» **LISTED RECORDS**
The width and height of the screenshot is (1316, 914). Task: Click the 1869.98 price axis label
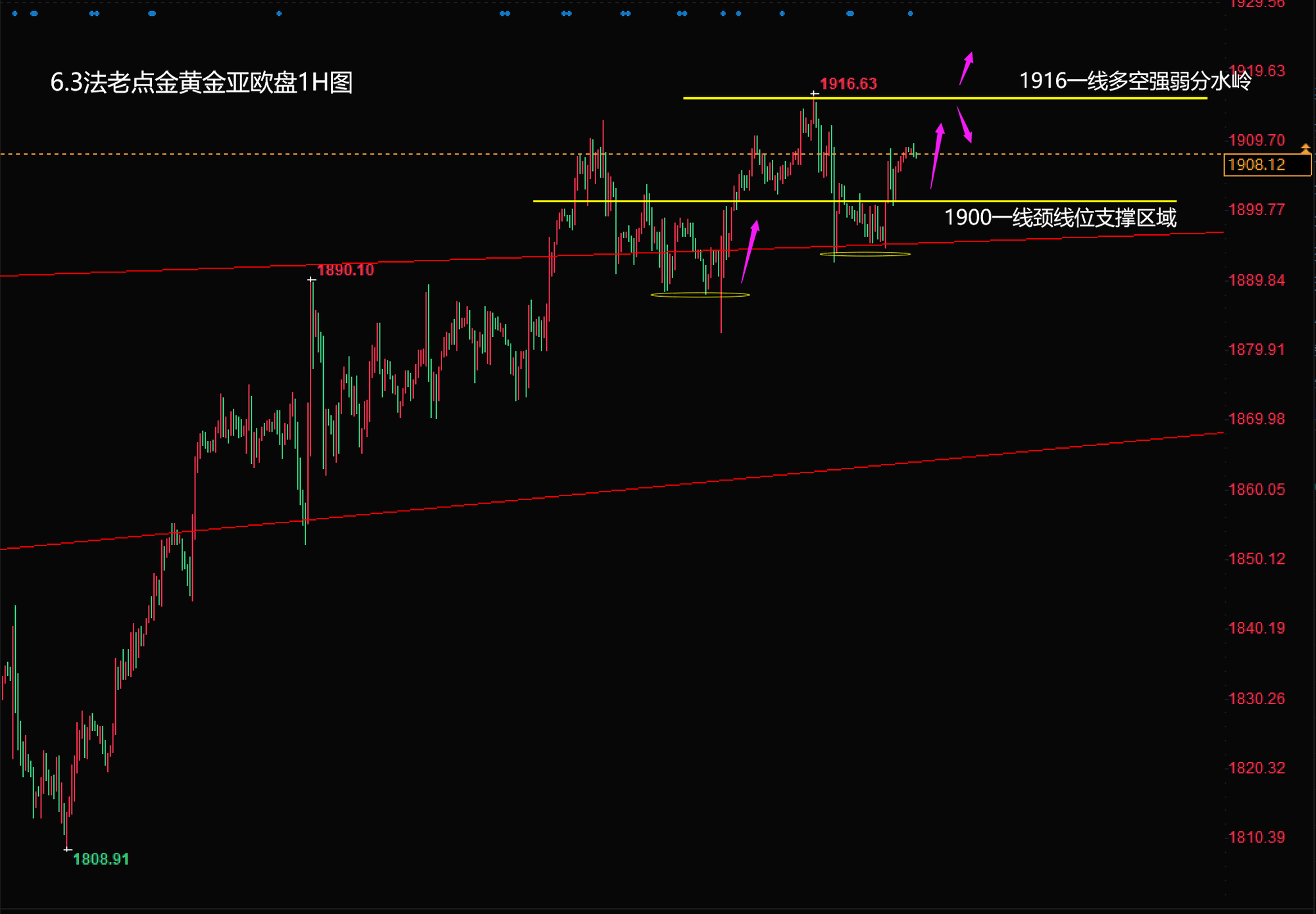[1255, 419]
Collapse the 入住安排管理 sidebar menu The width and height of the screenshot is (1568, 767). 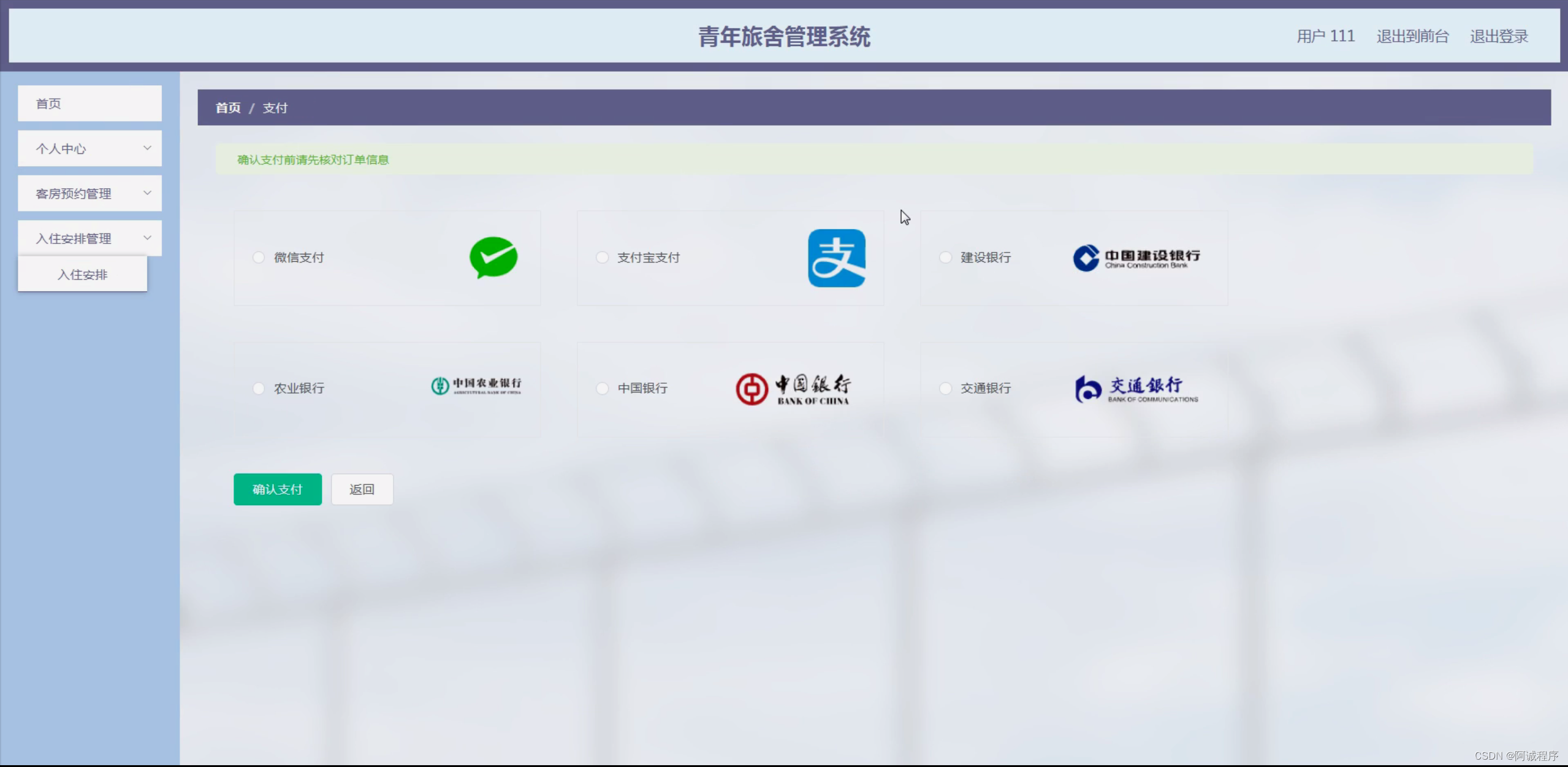pos(89,238)
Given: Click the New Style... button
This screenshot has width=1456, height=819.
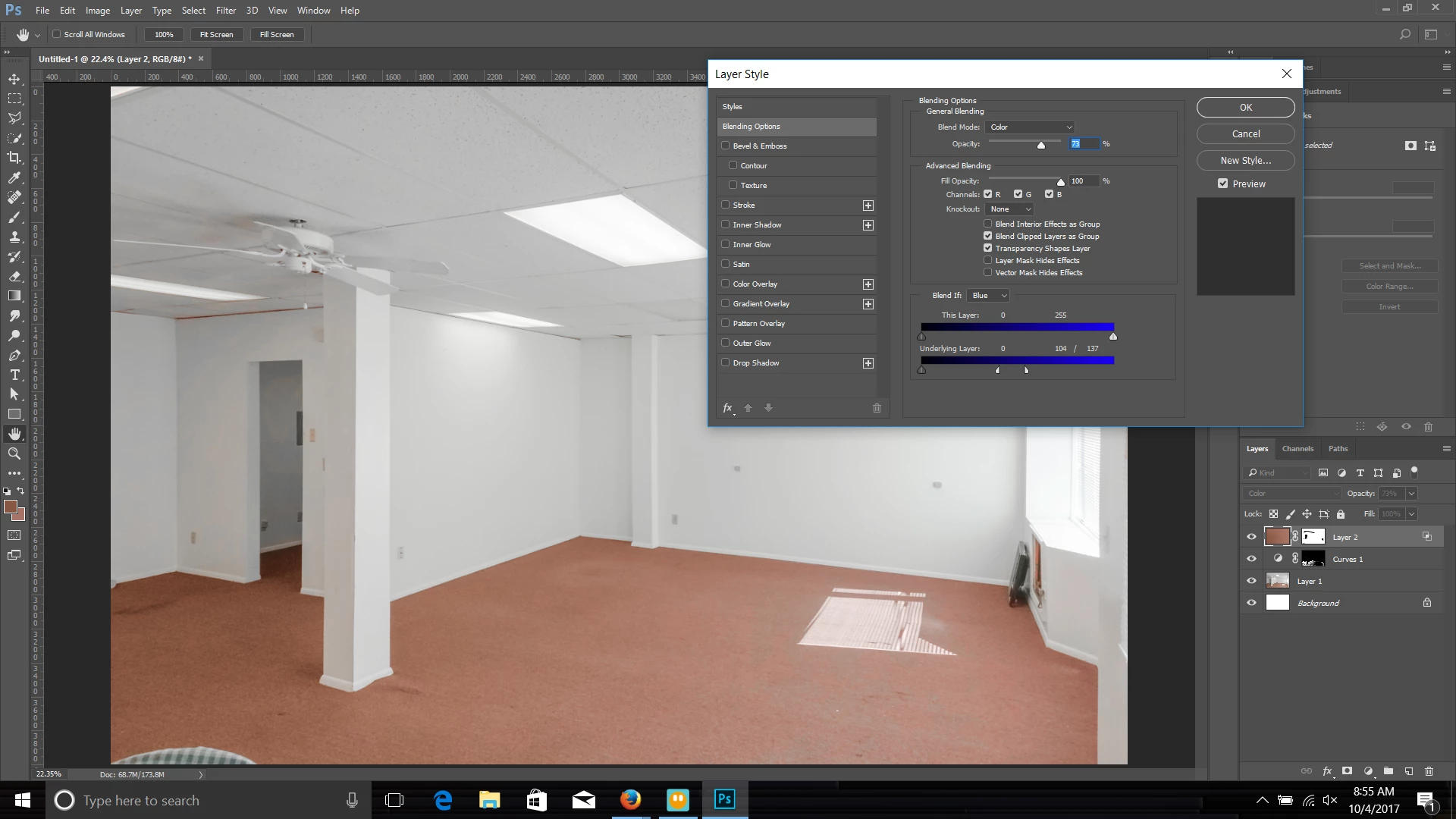Looking at the screenshot, I should 1245,161.
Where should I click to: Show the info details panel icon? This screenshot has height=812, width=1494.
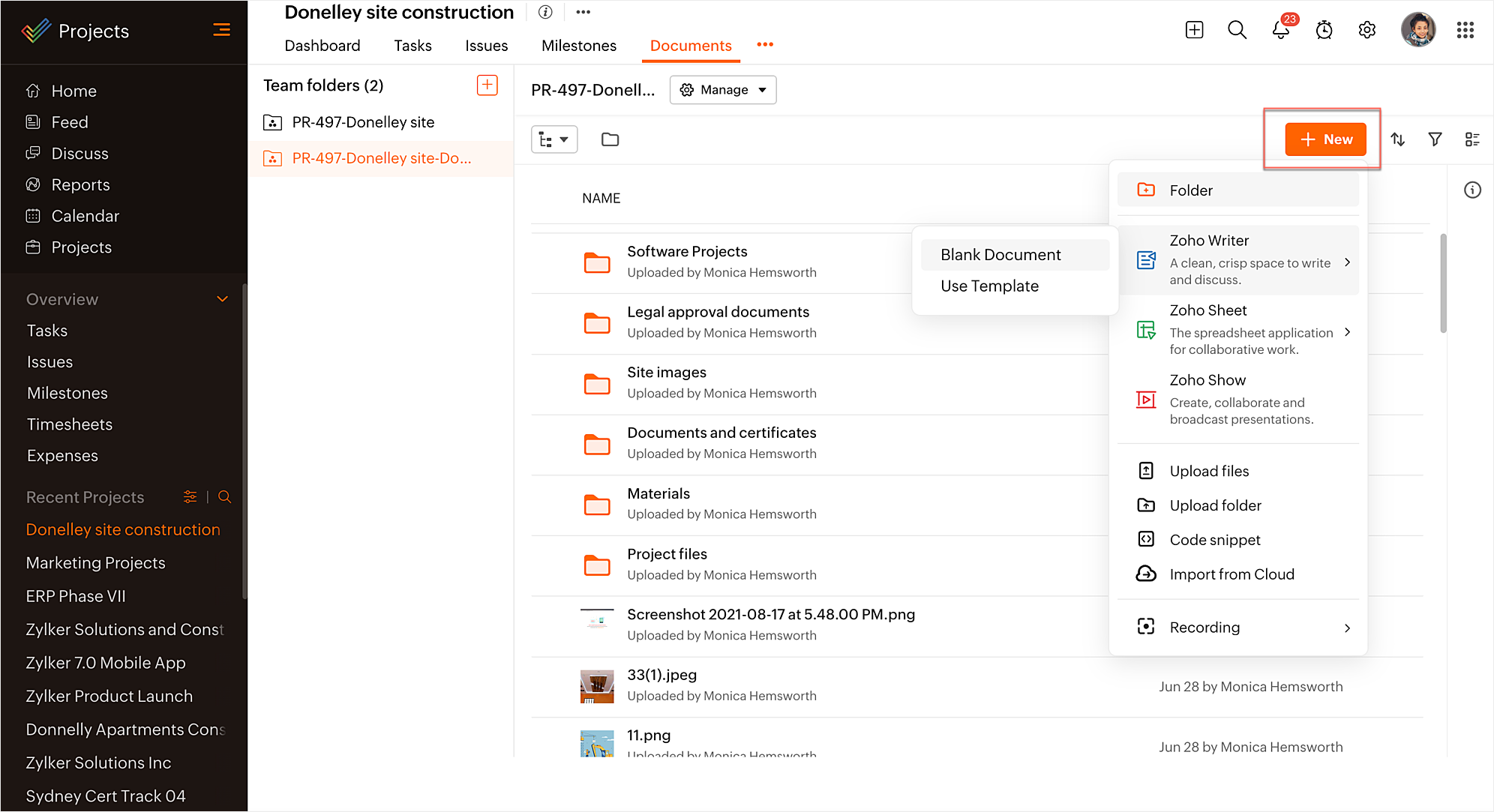point(1472,190)
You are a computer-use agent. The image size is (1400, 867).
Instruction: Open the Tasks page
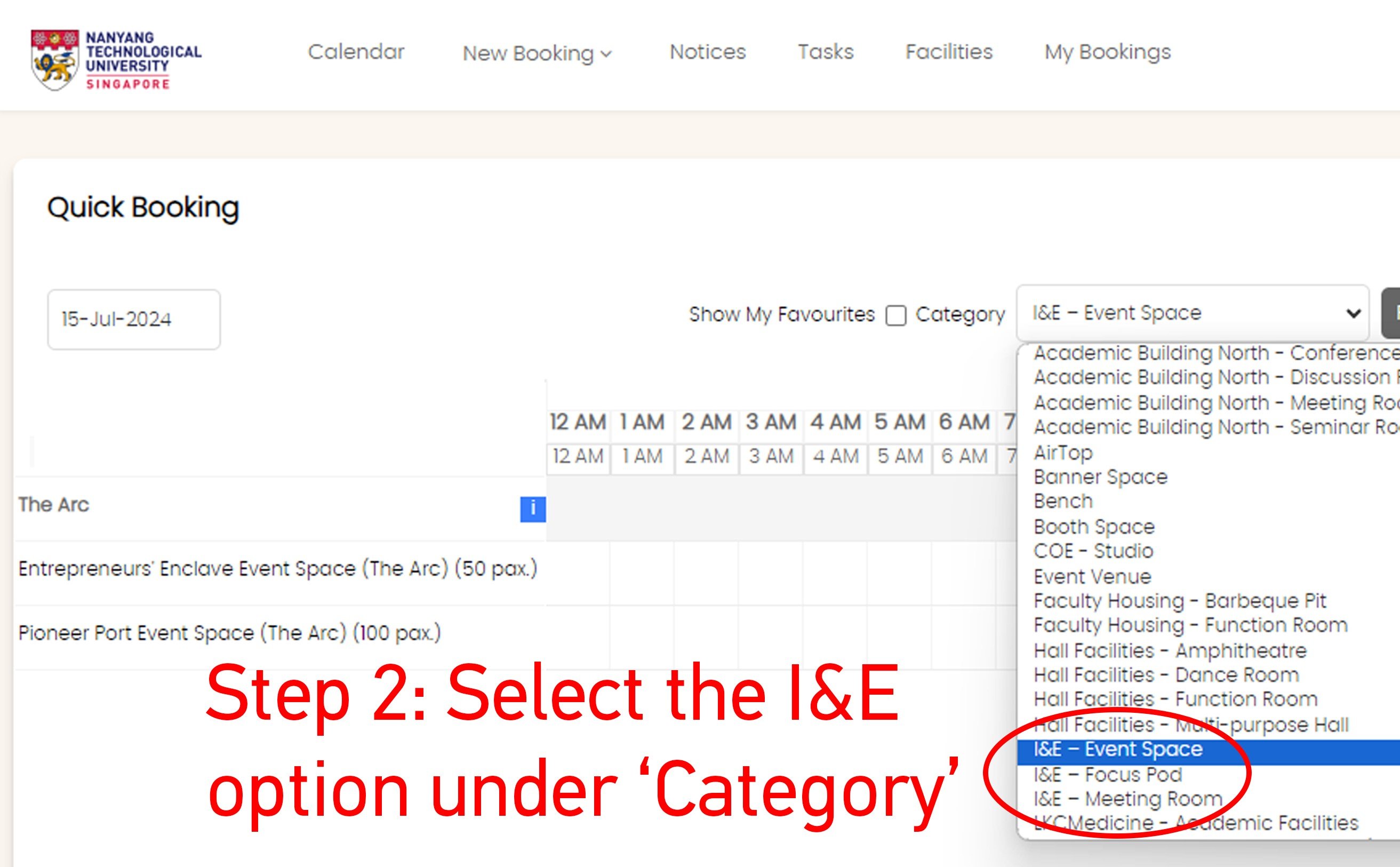click(825, 52)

» **WHAT NEEDS TO BE DONE**
Transcribe exactly, and only, the lines from the one with "This screenshot has width=1456, height=819." through the final line of the data above. The pictures stay out.

» **OUTPUT FOR THIS EXERCISE**
This screenshot has width=1456, height=819.
Looking at the screenshot, I should 1245,161.
Where should I click to: Show the info details panel icon? This screenshot has height=812, width=1494.
point(1472,190)
You are a computer-use agent. The image size is (1400, 867).
Instruction: Open the Tasks page
click(825, 52)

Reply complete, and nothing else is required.